Ужас, что я такое сказал! Губительное для новой любви, отвратительное клише, в такие моменты все говорят одно и то же – эту печальную глупую фразу. Я тут же застыдился собственного беспробудного идиотизма и смехотворной банальности. Как я мог произнести это древнейший штамп, когда сама ситуация со мной и Джорджи была такой уникальной?
– Я знаю, – ответила Джордж. Поддерживая меня, она показала, что готова соблюдать правила игры, если я хочу их придерживаться.
Я стряхнул пепел тщательно как никогда.
– А что насчет тебя и Дарена Бойла?
– Меня и Дарена? – Она издала короткий горловой смешок и придала голосу официальность, словно для интервью прессе. – Я и Дарен просто хорошие друзья.
– Нет, правда, это серьезно?
– Да, правда, мы просто друзья. Друзья и конспираторы.
– А это что значит?
– Что мы сознательно позволяем прессе заблуждаться на наш счет.
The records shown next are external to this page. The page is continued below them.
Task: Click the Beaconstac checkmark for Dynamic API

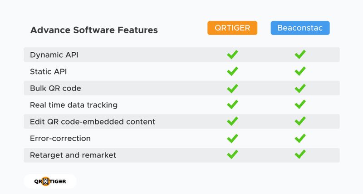Action: [x=300, y=55]
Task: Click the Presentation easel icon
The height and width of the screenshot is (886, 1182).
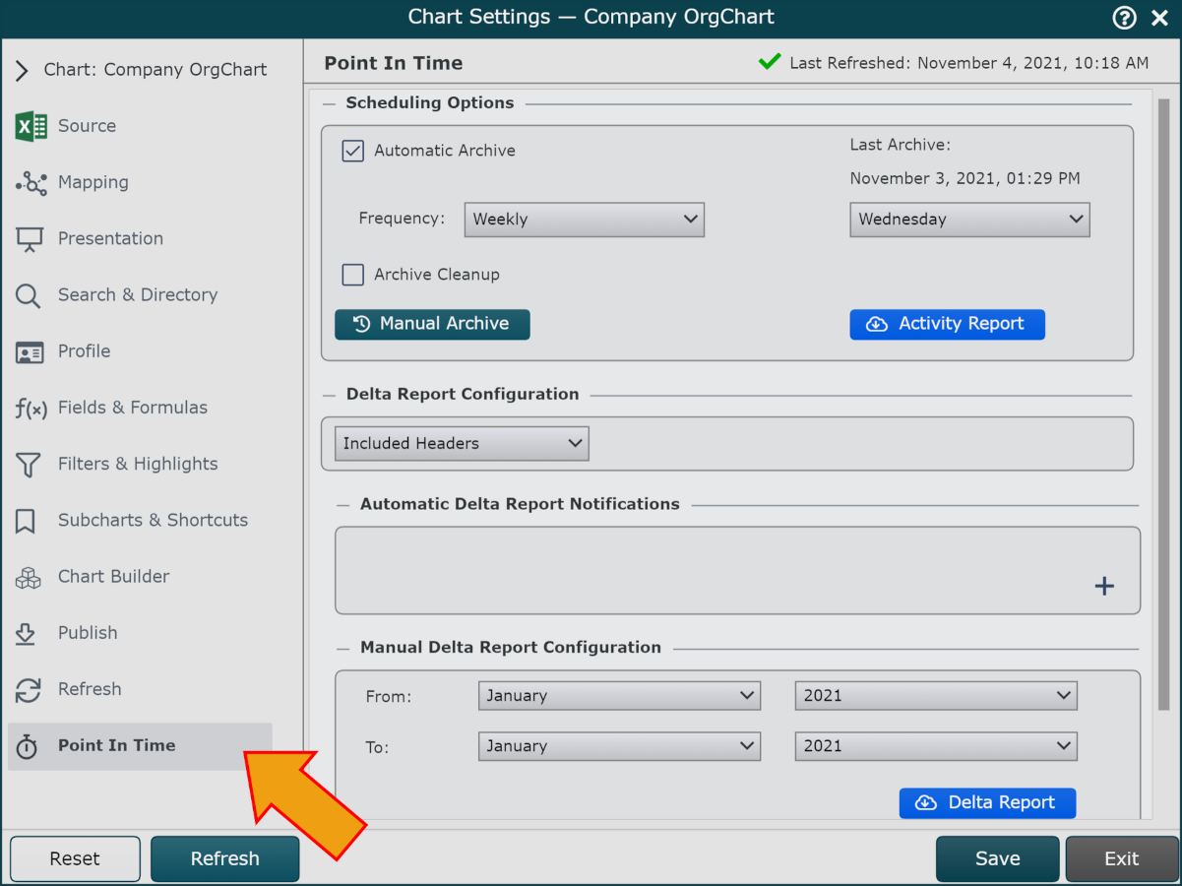Action: [30, 239]
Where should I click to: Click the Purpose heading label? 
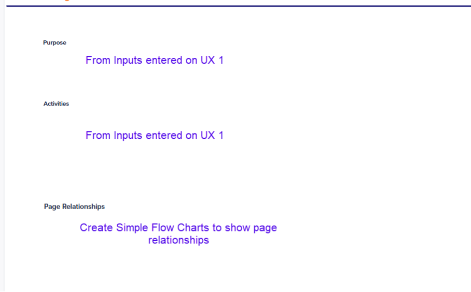pos(54,42)
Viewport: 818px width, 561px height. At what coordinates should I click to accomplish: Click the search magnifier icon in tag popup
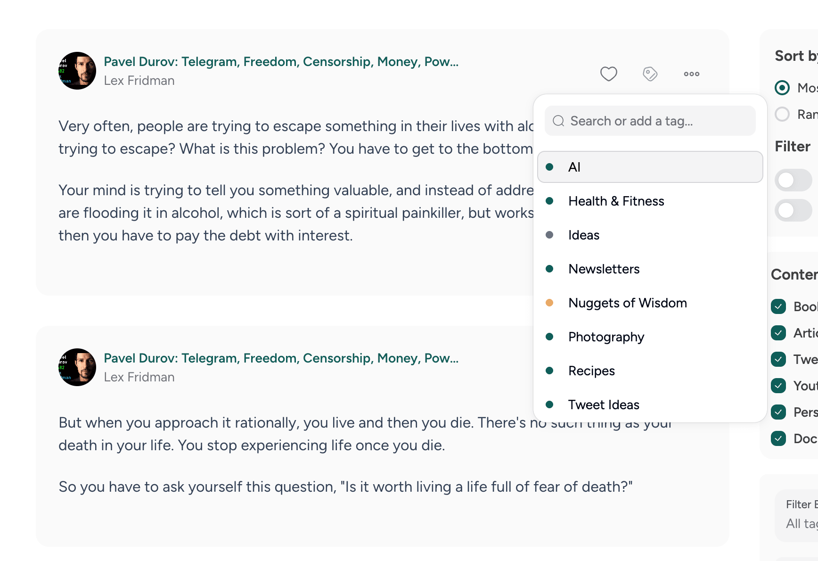558,121
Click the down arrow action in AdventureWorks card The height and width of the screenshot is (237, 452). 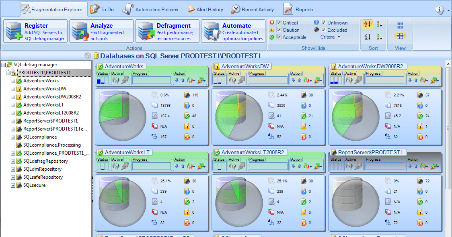pyautogui.click(x=177, y=80)
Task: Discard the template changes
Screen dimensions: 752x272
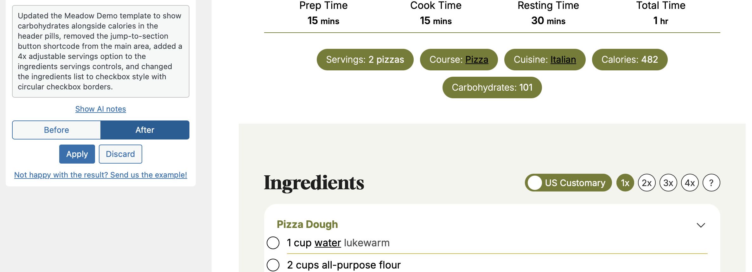Action: click(120, 154)
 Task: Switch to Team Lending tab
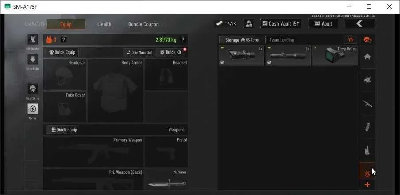click(282, 40)
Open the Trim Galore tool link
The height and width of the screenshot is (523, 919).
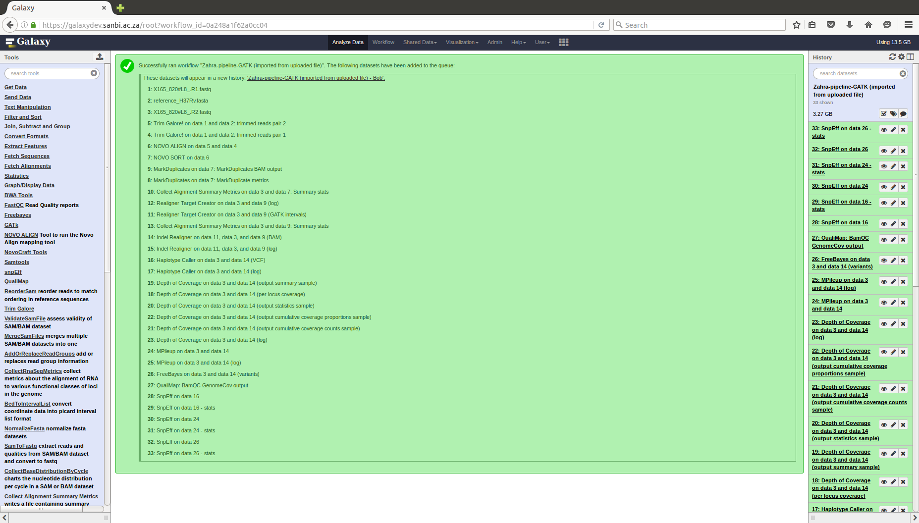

Немного рекламы перед выходом книги, мне это, в общем-то, никак не помешало. Если всего раз произнести вслух роковое слово «феминизм», некоторые СМИ будут автоматически искать признаки того, что ты обозленная на жизнь безрадостная лесбиянка.
– Но все ведь знают, что это не так? – сказал я. Интуитивно удержавшись, чтобы не добавить: «Как мне сообщила Эми, говорят, ты просто трахомонстр».
– То, что люди знают, и то, что им хотелось бы видеть, – две разные вещи, и именно второе волнует их больше всего. Чужие тайны делают их в сотни раз счастливее. Что очень раздражает, когда действительно есть что скрывать, в случае Дарена, например.
– Что же он скрывает?
– О, ну же, Том… Дарен приехал в Америку делать карьеру, возможно даже, чтобы получить роль в каком-нибудь телешоу. Но американские медиа не любят гомосексуалистов и не допускают их на телевидение. Иначе будут восстания в Айове. А если у тебя английский акцент, то они автоматически считают, что ты гей, пока им не докажешь обратное.
– То есть ты, грубо говоря, отправилась туда, чтобы компенсировать произношение Бойла?
– Ну… да… У Дарена есть и другое, чему нужен противовес.
– Так он и вправду гомосексуалист?
– Он не гомосексуалист, строго говоря.
– В каком смысле «строго говоря»?
– Он просто… понимаешь. Он просто проводит опыт с гомосексуальностью.
– Экспериментирует? Зачем? Думает, что гомосексуальность может стать новым источником эволюционного развития?
– Тебя это коробит? – рассмеялась Джорджи, глядя на меня. – У меня ты не проходил под пометкой «гомофоб».
– Ну, обычно я говорю, что это для меня не имеет никакого значения, гомосексуалист кто-то или традиционной ориентации, но в данном случае, должен признаться, я просто счастлив, что он гей.
– Потому что ты думал, что у нас с ним романчик?
– А что, так до сих пор говорят – «романчик»?
– Ты прочитал, что у нас с ним романчик, и заревновал?
– Вот еще не хватало.
– Ха, – она улыбнулась отличительной широкой улыбкой Най. – Ты взревновал, а я и понятия не имела, нравлюсь тебе или нет.
– Да уж, непросто было догадаться. Наверное, ты причисляла меня к тем, кто страдает жуткой перманентной эрекцией, в больничных отделениях полно таких.
– Я очень польщена, конечно, но хочу сказать, что не изучаю постоянно мужские промежности в поисках признаков возбуждения. Я помню, что однажды ты сообщил мне об этом, конечно. Но у мужчин все время возникает эрекция. У них она может возникнуть, если женщина просто наклонится вперед. Невозможно придавать эрекции такое огромное значение, особенно, когда знаешь, что у мужчины может возникнуть половое возбуждение, если он случайно слегка заденет стену. Мне казалось, ты выпалил, что у тебя эрекция, потому что это твоя технология, ноу-хау.